= EXTRAIT DU TEXTE =
Beau printemps chez Molière
Par Florence Douroux
Les Trois Coups
56 jours durant, la Comédie-Française a animé sur son site et sur Facebook une chaîne intitulée « la Comédie continue ». De 16 heures à 23 heures, des rubriques présentées par les acteurs et techniciens de la troupe, ainsi que deux levers de rideau, ont permis au monde de voir entrer « la Maison » à la maison. Clotilde de Bayser, 509e sociétaire de la Comédie-Française, nous parle de cette première.
Pourquoi avoir préféré la création d’une chaîne à la seule diffusion de captations de spectacles ?
C’est vrai que nous aurions pu nous contenter de notre catalogue. Mais Éric Ruf voulait rétablir le lien avec le public le plus vite possible, ce que la web télé permettait mieux. Par ailleurs, nous sommes un théâtre national très soutenu par le ministère. Nous ne jouons plus, mais nous sommes payés. Il était normal de justifier cette aide et de travailler de concert avec l’État, qui a toujours voulu que la Comédie-Française s’adresse à tout public, parisien ou non, adultes ou enfants. La web télé a donc prolongé cette volonté. Ainsi, une des tranches horaires a-t-elle été dédiée aux scolaires, avec la rubrique du bac de Français, et aux plus petits, avec la lecture de contes. Cela nous a permis de relayer l’école à distance.
Le lien avec le public s’est-il approfondi de la sorte ?
Oui, bien sûr. Nous avons un rapport très particulier avec les gens, presque amical, parce qu’ils nous connaissent et nous reconnaissent. Ce sont des fidèles. Avec la web télé, le rideau s’est ouvert plus largement. De façon assez transparente et intime. C’était comme faire un cadeau à ce public qui nous suit, sans rompre le lien, sans coupure brutale.
En effet, la Comédie-Française ne s’est arrêtée qu’une seule fois, lors de la Révolution. Nous sommes présents continuellement, sans jour de relâche, hormis les jours saints. Il était donc exclu de distendre ce rapport : la web télé a créé un fil conducteur qui nous a tous reliés. Et de toute évidence, nous n’avons pas touché que des habitués. C’était émouvant de constater que le cercle s’agrandissait.
Concrètement, comment cela s’est-il passé ?
Dès qu’Éric et son équipe ont pris leur décision, nous avons démarré sur les chapeaux de roue. On nous a présenté une grille, avec des cases journalières à remplir, selon notre choix. Certaines cases se sont très vite remplies, comme celle de la poésie. Chez nous, tout le monde aime la poésie ! On avait tous envie d’en lire. La case du bac de Français a suscité moins d’engouement. C’était plus compliqué, on savait que ce ne serait pas parfait, car on était en roue libre. Il a dû y avoir des maladresses, mais l’énergie était là. Certaines rubriques se sont un peu taries, comme celle « ce que j’emporterais sur une île ». Nous en avons trouvé d’autres dans les dernières semaines, comme la lecture de correspondances.

= DONNÉES FOURNIES =
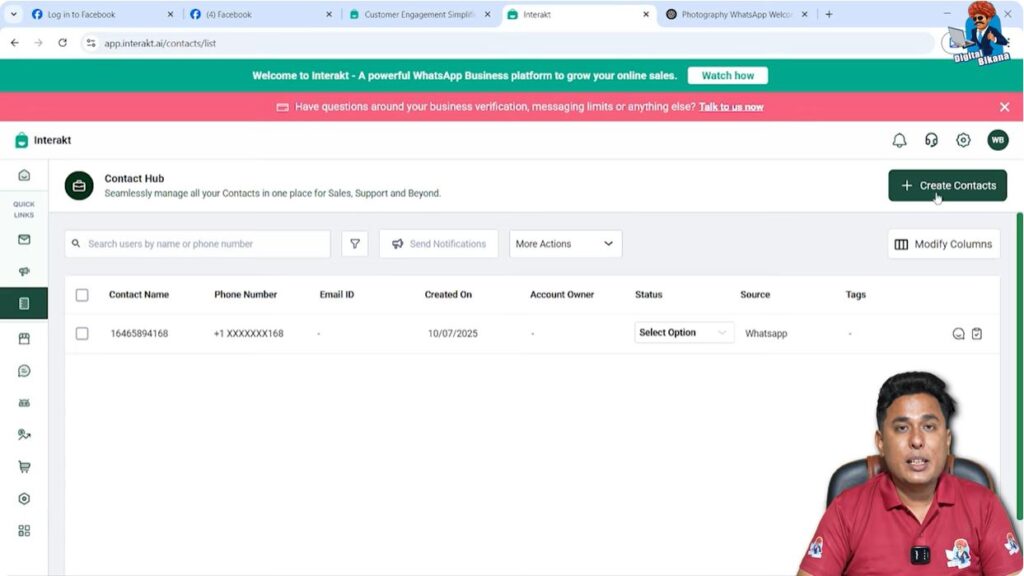The image size is (1024, 576).
Task: Click the Create Contacts button
Action: click(x=947, y=185)
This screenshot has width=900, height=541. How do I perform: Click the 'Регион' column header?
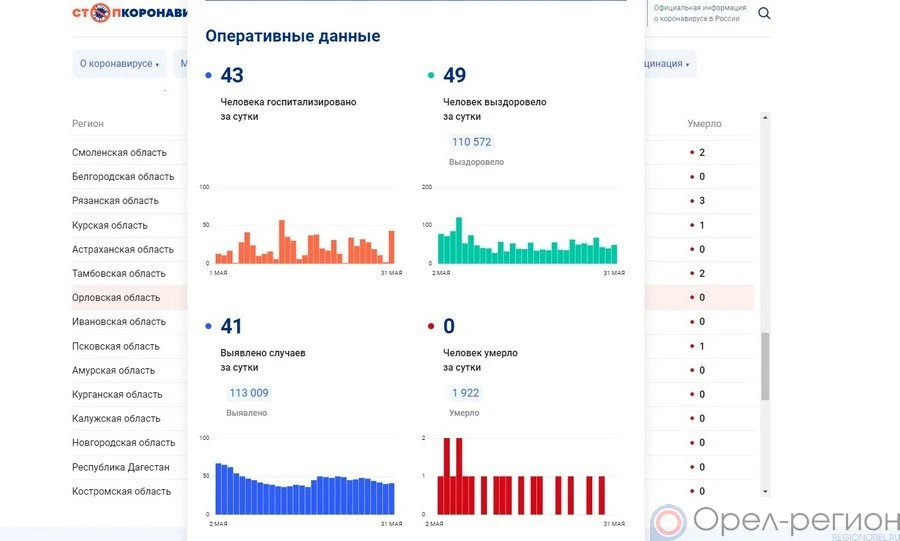click(x=88, y=124)
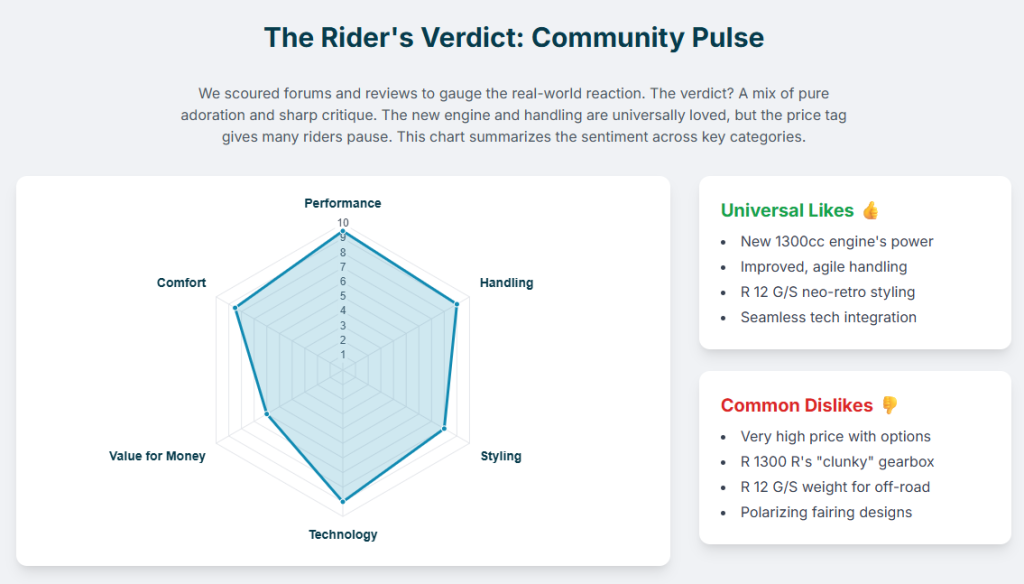Click the Value for Money axis label
Viewport: 1024px width, 584px height.
tap(157, 456)
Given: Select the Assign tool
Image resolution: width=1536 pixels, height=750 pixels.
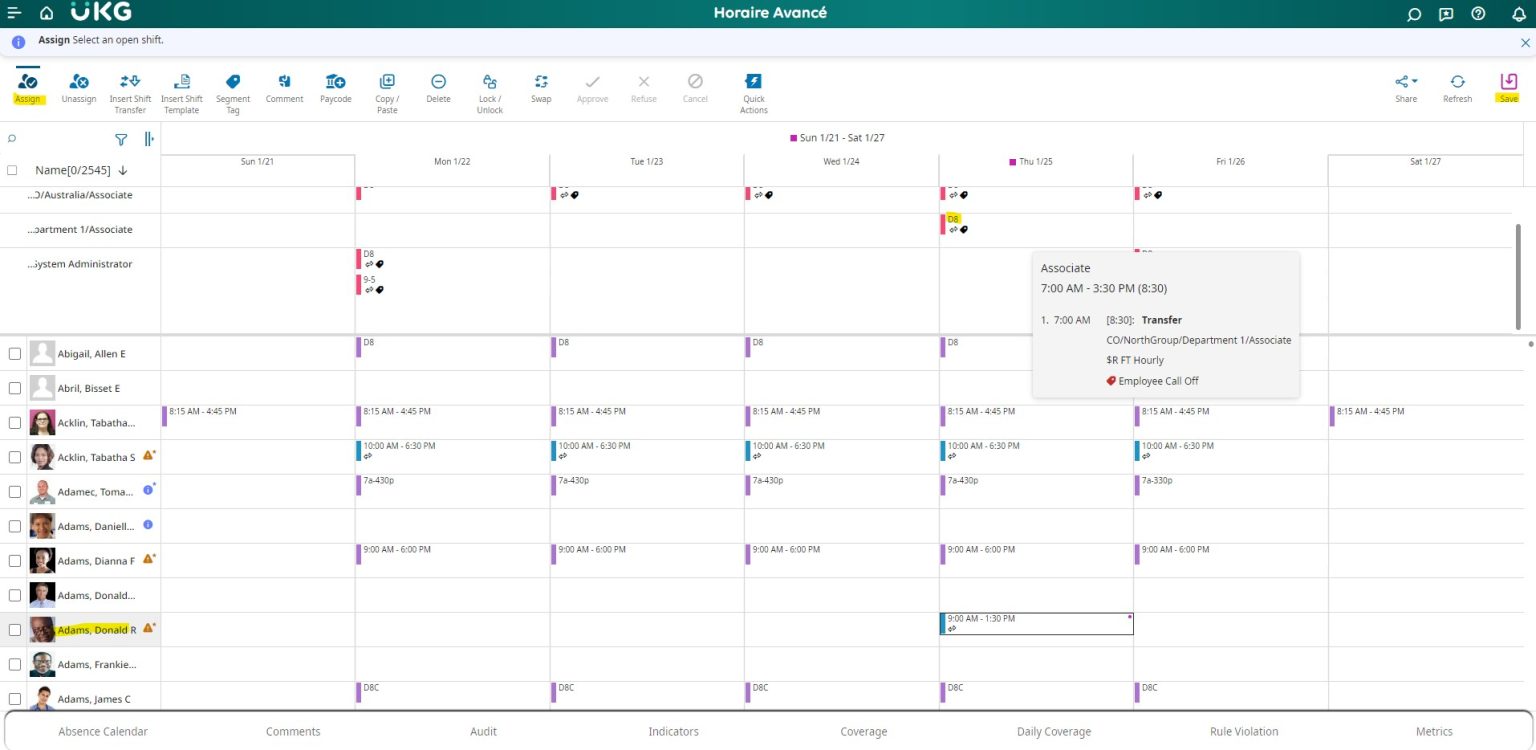Looking at the screenshot, I should [27, 88].
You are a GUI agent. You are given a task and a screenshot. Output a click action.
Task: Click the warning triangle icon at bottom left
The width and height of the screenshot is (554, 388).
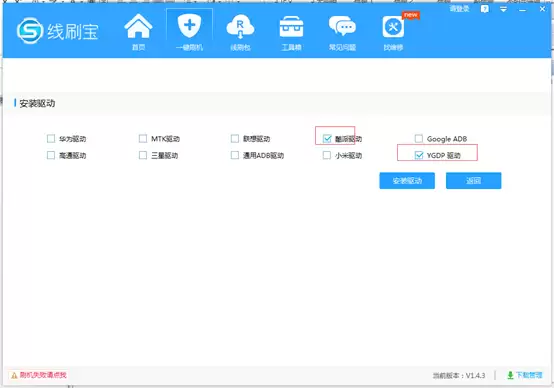(x=14, y=376)
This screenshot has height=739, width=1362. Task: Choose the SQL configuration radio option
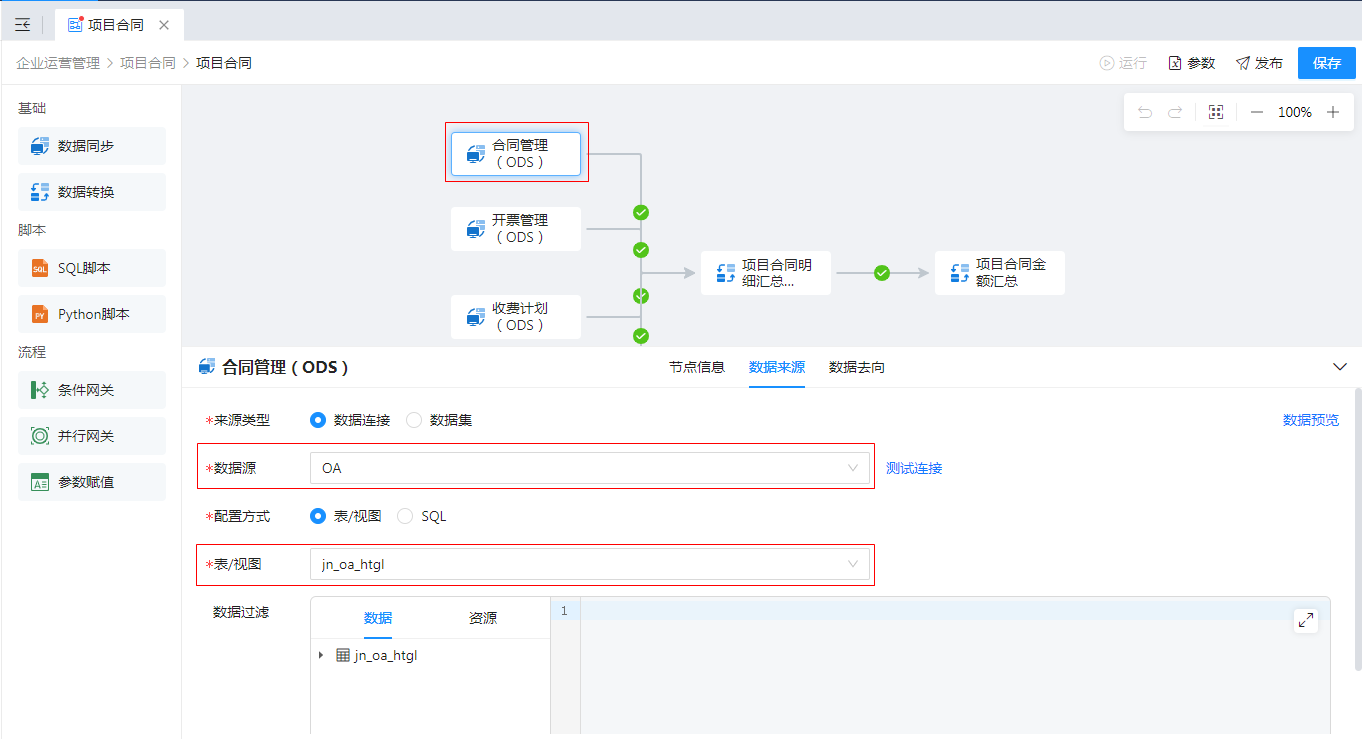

= EXERCICES À RÉSOUDRE =
[a] Répondez à ces questions d'après l'entretien :
(i) Pendant combien de jours la chaîne « la Comédie continue » a-t-elle été animée ?
(ii) À quelle occasion la Comédie-Française s'est-elle arrêtée une seule fois ?
(iii) Quelle rubrique a été trouvée dans les dernières semaines ?
[b] Remplacez « Assign » par « Erase » dans les enregistrements, sur le passage allant du début jusqu'à la ligne contenant « Looking at the screenshot, I should [27, 88]. », incluse. Recopiez seulement ce passage sans rien changer d'autre, et sans les images.

= RÉPONSES DÉTAILLÉES =
[a]
(i) 56 jours.
(ii) Lors de la Révolution.
(iii) La lecture de correspondances.

[b]
The image size is (1024, 576).
Task: Click the Create Contacts button
Action: click(x=947, y=185)
This screenshot has width=900, height=541. How do I perform: Click the 'Регион' column header?
click(x=88, y=124)
Click the Value for Money axis label
Viewport: 1024px width, 584px height.
tap(157, 456)
Given: Select the Erase tool
Image resolution: width=1536 pixels, height=750 pixels.
Looking at the screenshot, I should [27, 88].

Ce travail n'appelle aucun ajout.